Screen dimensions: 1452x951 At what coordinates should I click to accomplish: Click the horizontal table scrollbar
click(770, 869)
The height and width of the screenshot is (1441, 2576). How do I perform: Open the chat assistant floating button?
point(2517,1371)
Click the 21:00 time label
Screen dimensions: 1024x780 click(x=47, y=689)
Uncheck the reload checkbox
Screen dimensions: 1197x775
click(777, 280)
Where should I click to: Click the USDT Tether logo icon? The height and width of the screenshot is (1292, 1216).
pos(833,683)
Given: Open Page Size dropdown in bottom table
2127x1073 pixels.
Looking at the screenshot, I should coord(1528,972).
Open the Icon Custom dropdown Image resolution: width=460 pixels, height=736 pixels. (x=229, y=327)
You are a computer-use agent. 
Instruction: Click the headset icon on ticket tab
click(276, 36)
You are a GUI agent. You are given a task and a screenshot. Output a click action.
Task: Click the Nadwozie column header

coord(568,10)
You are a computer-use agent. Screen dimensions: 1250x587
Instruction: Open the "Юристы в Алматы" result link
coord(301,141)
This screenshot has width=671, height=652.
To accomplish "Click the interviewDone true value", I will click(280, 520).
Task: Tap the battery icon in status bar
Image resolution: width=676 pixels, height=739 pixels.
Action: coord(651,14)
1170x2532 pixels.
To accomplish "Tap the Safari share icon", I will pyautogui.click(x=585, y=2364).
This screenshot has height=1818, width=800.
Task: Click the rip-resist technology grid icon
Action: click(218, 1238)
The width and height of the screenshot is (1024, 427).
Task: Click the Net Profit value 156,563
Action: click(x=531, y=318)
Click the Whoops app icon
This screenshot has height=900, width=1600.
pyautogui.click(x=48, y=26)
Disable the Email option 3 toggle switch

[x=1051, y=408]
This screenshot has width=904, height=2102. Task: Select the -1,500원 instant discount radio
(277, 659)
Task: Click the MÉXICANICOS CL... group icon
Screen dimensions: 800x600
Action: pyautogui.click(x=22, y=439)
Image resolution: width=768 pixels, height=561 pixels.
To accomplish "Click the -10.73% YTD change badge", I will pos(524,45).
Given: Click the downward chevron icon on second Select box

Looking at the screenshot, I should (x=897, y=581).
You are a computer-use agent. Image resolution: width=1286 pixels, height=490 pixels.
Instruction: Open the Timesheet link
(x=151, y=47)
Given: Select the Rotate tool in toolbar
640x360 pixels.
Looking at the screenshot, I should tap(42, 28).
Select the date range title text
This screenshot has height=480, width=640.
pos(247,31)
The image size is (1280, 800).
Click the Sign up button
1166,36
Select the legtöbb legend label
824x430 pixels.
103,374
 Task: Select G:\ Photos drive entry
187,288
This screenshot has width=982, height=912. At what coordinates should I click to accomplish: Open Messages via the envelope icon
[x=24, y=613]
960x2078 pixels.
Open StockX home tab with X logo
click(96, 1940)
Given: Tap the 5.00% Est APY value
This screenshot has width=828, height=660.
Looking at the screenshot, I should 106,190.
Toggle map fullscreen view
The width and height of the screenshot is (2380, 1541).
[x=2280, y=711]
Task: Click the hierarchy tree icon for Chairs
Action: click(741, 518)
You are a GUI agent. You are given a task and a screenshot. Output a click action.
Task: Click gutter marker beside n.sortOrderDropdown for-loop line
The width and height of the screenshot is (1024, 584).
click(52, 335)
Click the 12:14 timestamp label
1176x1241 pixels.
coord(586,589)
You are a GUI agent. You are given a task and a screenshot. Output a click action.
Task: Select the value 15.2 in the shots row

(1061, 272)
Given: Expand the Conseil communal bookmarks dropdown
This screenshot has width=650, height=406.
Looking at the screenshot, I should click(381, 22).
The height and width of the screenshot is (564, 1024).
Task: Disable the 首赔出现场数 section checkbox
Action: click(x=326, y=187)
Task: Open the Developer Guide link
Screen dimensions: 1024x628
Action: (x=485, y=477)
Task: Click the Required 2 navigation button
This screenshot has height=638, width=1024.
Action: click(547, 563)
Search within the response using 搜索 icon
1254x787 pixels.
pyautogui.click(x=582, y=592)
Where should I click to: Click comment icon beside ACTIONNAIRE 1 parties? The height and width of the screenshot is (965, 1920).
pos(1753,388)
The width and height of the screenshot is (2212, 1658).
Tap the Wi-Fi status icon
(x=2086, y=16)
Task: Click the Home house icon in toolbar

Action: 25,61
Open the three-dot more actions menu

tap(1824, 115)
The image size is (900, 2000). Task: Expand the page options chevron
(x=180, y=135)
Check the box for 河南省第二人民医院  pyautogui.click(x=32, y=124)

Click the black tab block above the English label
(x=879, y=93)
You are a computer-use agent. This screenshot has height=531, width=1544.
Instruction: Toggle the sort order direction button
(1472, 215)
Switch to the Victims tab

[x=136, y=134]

____

→ WHAT YOU WILL DO
Can you reproduce all of the material above, line for line, with nothing altered?

→ CORRECT ANSWER
Screen dimensions: 1452x951 At what coordinates should I click to accomplish: Click the horizontal table scrollbar
click(770, 869)
The height and width of the screenshot is (1441, 2576). How do I perform: Open the chat assistant floating button?
point(2517,1371)
Click the 21:00 time label
Screen dimensions: 1024x780 click(x=47, y=689)
Uncheck the reload checkbox
Screen dimensions: 1197x775
click(777, 280)
Where should I click to: Click the USDT Tether logo icon? The height and width of the screenshot is (1292, 1216).
pos(833,683)
Given: Open Page Size dropdown in bottom table
2127x1073 pixels.
Looking at the screenshot, I should coord(1528,972).
Open the Icon Custom dropdown Image resolution: width=460 pixels, height=736 pixels. (x=229, y=327)
You are a computer-use agent. 
Instruction: Click the headset icon on ticket tab
click(276, 36)
You are a GUI agent. You are given a task and a screenshot. Output a click action.
Task: Click the Nadwozie column header

coord(568,10)
You are a computer-use agent. Screen dimensions: 1250x587
Instruction: Open the "Юристы в Алматы" result link
coord(301,141)
This screenshot has width=671, height=652.
To accomplish "Click the interviewDone true value", I will click(280, 520).
Task: Tap the battery icon in status bar
Image resolution: width=676 pixels, height=739 pixels.
Action: coord(651,14)
1170x2532 pixels.
To accomplish "Tap the Safari share icon", I will pyautogui.click(x=585, y=2364).
This screenshot has height=1818, width=800.
Task: Click the rip-resist technology grid icon
Action: click(218, 1238)
The width and height of the screenshot is (1024, 427).
Task: Click the Net Profit value 156,563
Action: click(x=531, y=318)
Click the Whoops app icon
This screenshot has height=900, width=1600.
pyautogui.click(x=48, y=26)
Disable the Email option 3 toggle switch

[x=1051, y=408]
This screenshot has width=904, height=2102. Task: Select the -1,500원 instant discount radio
(277, 659)
Task: Click the MÉXICANICOS CL... group icon
Screen dimensions: 800x600
Action: pyautogui.click(x=22, y=439)
Image resolution: width=768 pixels, height=561 pixels.
To accomplish "Click the -10.73% YTD change badge", I will pos(524,45).
Given: Click the downward chevron icon on second Select box

Looking at the screenshot, I should (x=897, y=581).
You are a computer-use agent. Image resolution: width=1286 pixels, height=490 pixels.
Instruction: Open the Timesheet link
(x=151, y=47)
Given: Select the Rotate tool in toolbar
640x360 pixels.
Looking at the screenshot, I should tap(42, 28).
Select the date range title text
This screenshot has height=480, width=640.
pos(247,31)
The image size is (1280, 800).
Click the Sign up button
1166,36
Select the legtöbb legend label
824x430 pixels.
103,374
 Task: Select G:\ Photos drive entry
187,288
This screenshot has width=982, height=912. At what coordinates should I click to accomplish: Open Messages via the envelope icon
[x=24, y=613]
960x2078 pixels.
Open StockX home tab with X logo
click(96, 1940)
Given: Tap the 5.00% Est APY value
This screenshot has width=828, height=660.
Looking at the screenshot, I should 106,190.
Toggle map fullscreen view
The width and height of the screenshot is (2380, 1541).
[x=2280, y=711]
Task: Click the hierarchy tree icon for Chairs
Action: click(741, 518)
You are a GUI agent. You are given a task and a screenshot. Output a click action.
Task: Click gutter marker beside n.sortOrderDropdown for-loop line
The width and height of the screenshot is (1024, 584).
click(52, 335)
Click the 12:14 timestamp label
1176x1241 pixels.
coord(586,589)
You are a GUI agent. You are given a task and a screenshot. Output a click action.
Task: Select the value 15.2 in the shots row

(1061, 272)
Given: Expand the Conseil communal bookmarks dropdown
This screenshot has width=650, height=406.
Looking at the screenshot, I should click(381, 22).
The height and width of the screenshot is (564, 1024).
Task: Disable the 首赔出现场数 section checkbox
Action: click(x=326, y=187)
Task: Open the Developer Guide link
Screen dimensions: 1024x628
Action: (x=485, y=477)
Task: Click the Required 2 navigation button
This screenshot has height=638, width=1024.
Action: click(547, 563)
Search within the response using 搜索 icon
1254x787 pixels.
pyautogui.click(x=582, y=592)
Where should I click to: Click comment icon beside ACTIONNAIRE 1 parties? The height and width of the screenshot is (965, 1920).
pos(1753,388)
The width and height of the screenshot is (2212, 1658).
Tap the Wi-Fi status icon
(x=2086, y=16)
Task: Click the Home house icon in toolbar

Action: 25,61
Open the three-dot more actions menu

tap(1824, 115)
The image size is (900, 2000). Task: Expand the page options chevron
(x=180, y=135)
Check the box for 河南省第二人民医院  pyautogui.click(x=32, y=124)

Click the black tab block above the English label
(x=879, y=93)
You are a computer-use agent. This screenshot has height=531, width=1544.
Instruction: Toggle the sort order direction button
(1472, 215)
Switch to the Victims tab

[x=136, y=134]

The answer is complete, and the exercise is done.